------ Supplied material ------
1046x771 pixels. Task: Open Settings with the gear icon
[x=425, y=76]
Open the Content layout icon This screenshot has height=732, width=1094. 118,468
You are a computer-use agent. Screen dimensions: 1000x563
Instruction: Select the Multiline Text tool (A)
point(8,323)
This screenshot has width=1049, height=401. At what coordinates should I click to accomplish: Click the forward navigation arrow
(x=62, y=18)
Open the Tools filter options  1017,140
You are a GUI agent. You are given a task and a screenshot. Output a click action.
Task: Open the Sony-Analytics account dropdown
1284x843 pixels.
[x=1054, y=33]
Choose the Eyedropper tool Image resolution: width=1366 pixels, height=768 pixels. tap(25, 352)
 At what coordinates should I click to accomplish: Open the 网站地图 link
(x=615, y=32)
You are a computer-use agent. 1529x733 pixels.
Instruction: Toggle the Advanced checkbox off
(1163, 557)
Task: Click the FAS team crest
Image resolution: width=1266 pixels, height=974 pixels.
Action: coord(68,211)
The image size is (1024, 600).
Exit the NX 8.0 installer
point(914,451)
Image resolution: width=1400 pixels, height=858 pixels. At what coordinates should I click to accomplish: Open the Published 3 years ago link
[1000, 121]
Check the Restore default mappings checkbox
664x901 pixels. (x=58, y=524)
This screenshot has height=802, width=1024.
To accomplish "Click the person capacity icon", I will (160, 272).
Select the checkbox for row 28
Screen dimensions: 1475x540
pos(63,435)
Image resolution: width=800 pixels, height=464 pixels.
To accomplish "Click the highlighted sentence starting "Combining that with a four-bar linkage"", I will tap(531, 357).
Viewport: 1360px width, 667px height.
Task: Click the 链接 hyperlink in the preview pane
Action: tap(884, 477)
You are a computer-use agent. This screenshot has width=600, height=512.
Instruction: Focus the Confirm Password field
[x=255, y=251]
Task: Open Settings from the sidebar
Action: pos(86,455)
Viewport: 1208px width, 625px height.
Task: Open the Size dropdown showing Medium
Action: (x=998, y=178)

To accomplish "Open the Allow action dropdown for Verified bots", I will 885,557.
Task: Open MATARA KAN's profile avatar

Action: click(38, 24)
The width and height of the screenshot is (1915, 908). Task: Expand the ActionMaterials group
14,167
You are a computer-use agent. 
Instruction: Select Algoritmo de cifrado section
------
Task directions - Among the records above, extract exactly the lines from the line with "This screenshot has height=802, width=1024." to the line with "You are a computer-use agent. This", both lines included, and leave out the rest.

Expected answer -
This screenshot has height=802, width=1024.
To accomplish "Click the person capacity icon", I will (160, 272).
Select the checkbox for row 28
Screen dimensions: 1475x540
pos(63,435)
Image resolution: width=800 pixels, height=464 pixels.
To accomplish "Click the highlighted sentence starting "Combining that with a four-bar linkage"", I will tap(531, 357).
Viewport: 1360px width, 667px height.
Task: Click the 链接 hyperlink in the preview pane
Action: tap(884, 477)
You are a computer-use agent. This screenshot has width=600, height=512.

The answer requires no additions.